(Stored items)
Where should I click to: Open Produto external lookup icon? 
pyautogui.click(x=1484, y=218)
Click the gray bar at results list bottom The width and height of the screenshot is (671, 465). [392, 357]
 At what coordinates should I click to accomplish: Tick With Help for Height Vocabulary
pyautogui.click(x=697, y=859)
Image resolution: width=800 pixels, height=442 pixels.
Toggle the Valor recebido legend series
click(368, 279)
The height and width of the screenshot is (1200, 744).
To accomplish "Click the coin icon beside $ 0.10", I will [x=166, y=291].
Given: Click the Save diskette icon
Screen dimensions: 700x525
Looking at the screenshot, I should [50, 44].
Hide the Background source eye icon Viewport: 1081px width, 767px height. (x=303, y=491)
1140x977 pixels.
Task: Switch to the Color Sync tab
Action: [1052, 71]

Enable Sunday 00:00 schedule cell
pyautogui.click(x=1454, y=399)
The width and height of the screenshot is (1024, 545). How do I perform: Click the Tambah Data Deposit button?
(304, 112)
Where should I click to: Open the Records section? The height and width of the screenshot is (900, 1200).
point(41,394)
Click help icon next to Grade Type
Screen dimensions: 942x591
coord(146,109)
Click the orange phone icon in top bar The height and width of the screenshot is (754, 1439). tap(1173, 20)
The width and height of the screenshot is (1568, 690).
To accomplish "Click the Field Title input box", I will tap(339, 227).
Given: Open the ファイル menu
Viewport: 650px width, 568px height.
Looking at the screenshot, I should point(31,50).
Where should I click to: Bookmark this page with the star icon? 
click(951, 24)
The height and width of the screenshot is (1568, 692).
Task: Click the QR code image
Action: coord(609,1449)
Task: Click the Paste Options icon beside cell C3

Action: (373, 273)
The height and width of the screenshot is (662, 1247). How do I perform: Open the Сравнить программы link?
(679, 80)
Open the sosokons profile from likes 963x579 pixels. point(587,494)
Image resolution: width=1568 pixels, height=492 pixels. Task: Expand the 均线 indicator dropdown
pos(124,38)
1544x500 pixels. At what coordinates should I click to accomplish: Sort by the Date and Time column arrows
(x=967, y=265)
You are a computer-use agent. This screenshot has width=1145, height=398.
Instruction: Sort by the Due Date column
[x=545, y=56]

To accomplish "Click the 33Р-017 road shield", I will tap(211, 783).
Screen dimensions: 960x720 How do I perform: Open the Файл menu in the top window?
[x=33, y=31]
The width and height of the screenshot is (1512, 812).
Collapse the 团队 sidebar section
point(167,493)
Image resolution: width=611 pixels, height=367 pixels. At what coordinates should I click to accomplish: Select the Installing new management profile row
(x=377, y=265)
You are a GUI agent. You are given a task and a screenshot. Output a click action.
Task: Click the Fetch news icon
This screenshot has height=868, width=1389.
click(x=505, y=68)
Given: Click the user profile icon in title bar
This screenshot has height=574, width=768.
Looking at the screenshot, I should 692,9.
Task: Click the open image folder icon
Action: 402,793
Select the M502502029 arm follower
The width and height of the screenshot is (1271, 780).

### WHAT TO PRODUCE
Look through the data above for the word "will". Report each line where it occurs.

### REPLY
To accomplish "Click the coin icon beside $ 0.10", I will [x=166, y=291].
To accomplish "Click the Field Title input box", I will tap(339, 227).
To accomplish "Click the 33Р-017 road shield", I will tap(211, 783).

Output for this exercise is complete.